__Exercise details__
Write out every line of the records below word for word. Leave the pictures out.

Document and screenshot pointing entries
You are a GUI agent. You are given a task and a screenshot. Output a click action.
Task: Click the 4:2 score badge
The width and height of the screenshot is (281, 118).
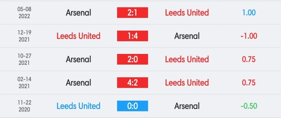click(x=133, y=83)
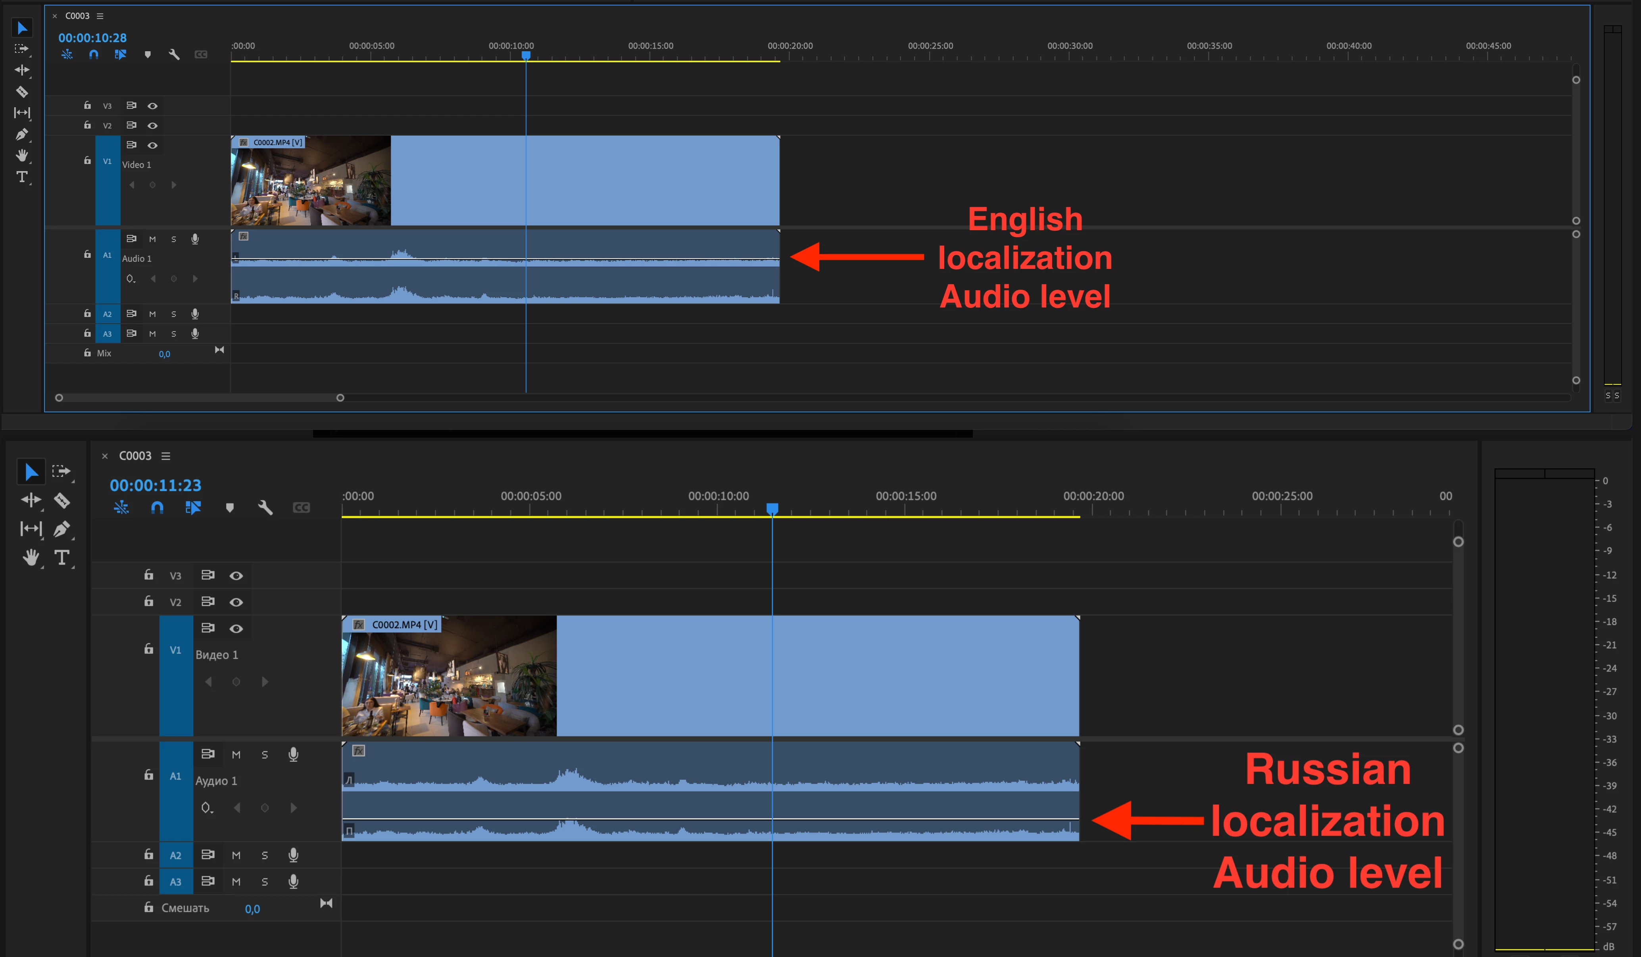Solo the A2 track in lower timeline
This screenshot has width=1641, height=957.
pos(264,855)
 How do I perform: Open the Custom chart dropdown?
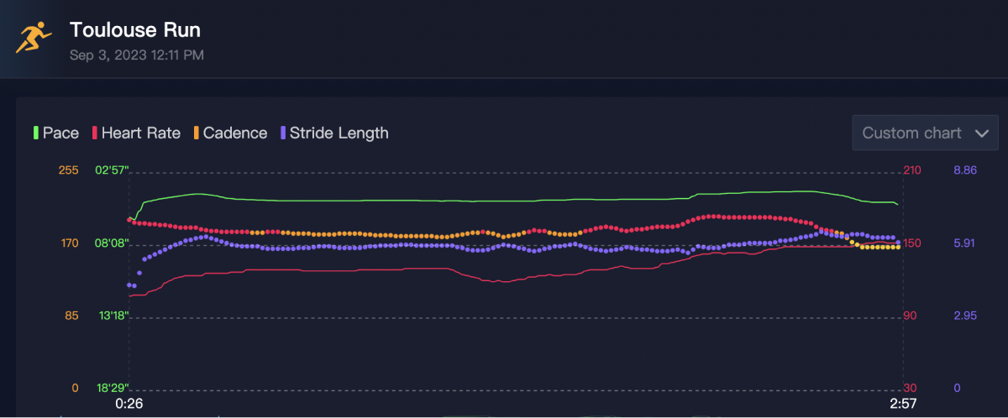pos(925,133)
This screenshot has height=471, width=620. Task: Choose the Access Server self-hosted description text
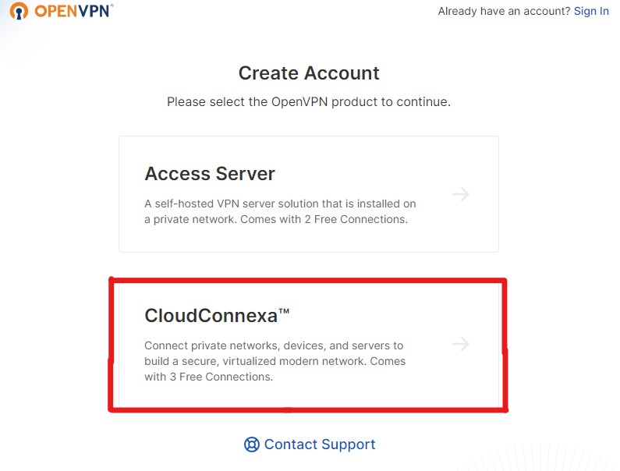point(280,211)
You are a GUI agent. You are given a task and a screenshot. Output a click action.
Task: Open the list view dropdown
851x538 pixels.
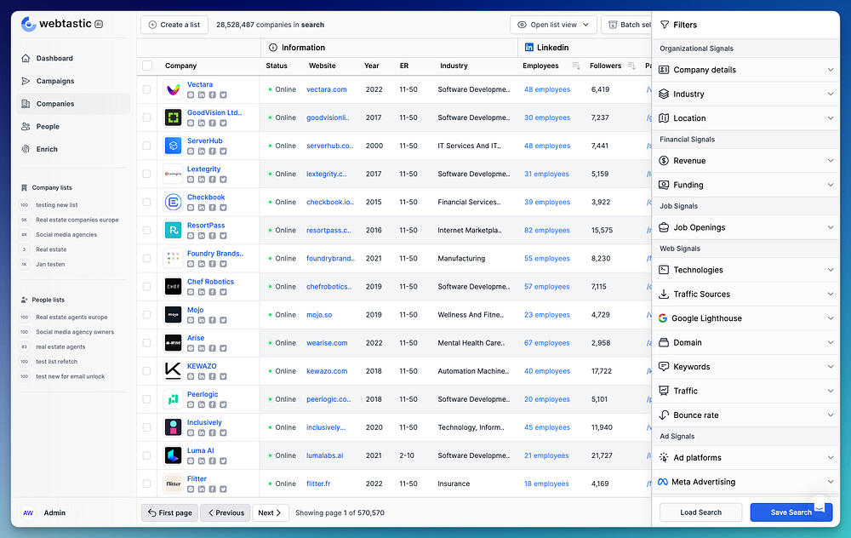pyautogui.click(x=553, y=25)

__The reply__
You are a GUI agent. You are given a task and a screenshot. Output a click action.
Task: Click the 4:2 score badge
The width and height of the screenshot is (281, 118).
click(x=133, y=83)
Solo the A2 track in lower timeline
This screenshot has width=1641, height=957.
pos(264,855)
 How do I perform: Open the Custom chart dropdown?
pos(925,133)
This screenshot has height=471, width=620. Task: Choose the Access Server self-hosted description text
point(280,211)
You are a GUI agent. You are given a task and a screenshot. Output a click action.
Task: Open the list view dropdown
851x538 pixels.
pyautogui.click(x=553, y=25)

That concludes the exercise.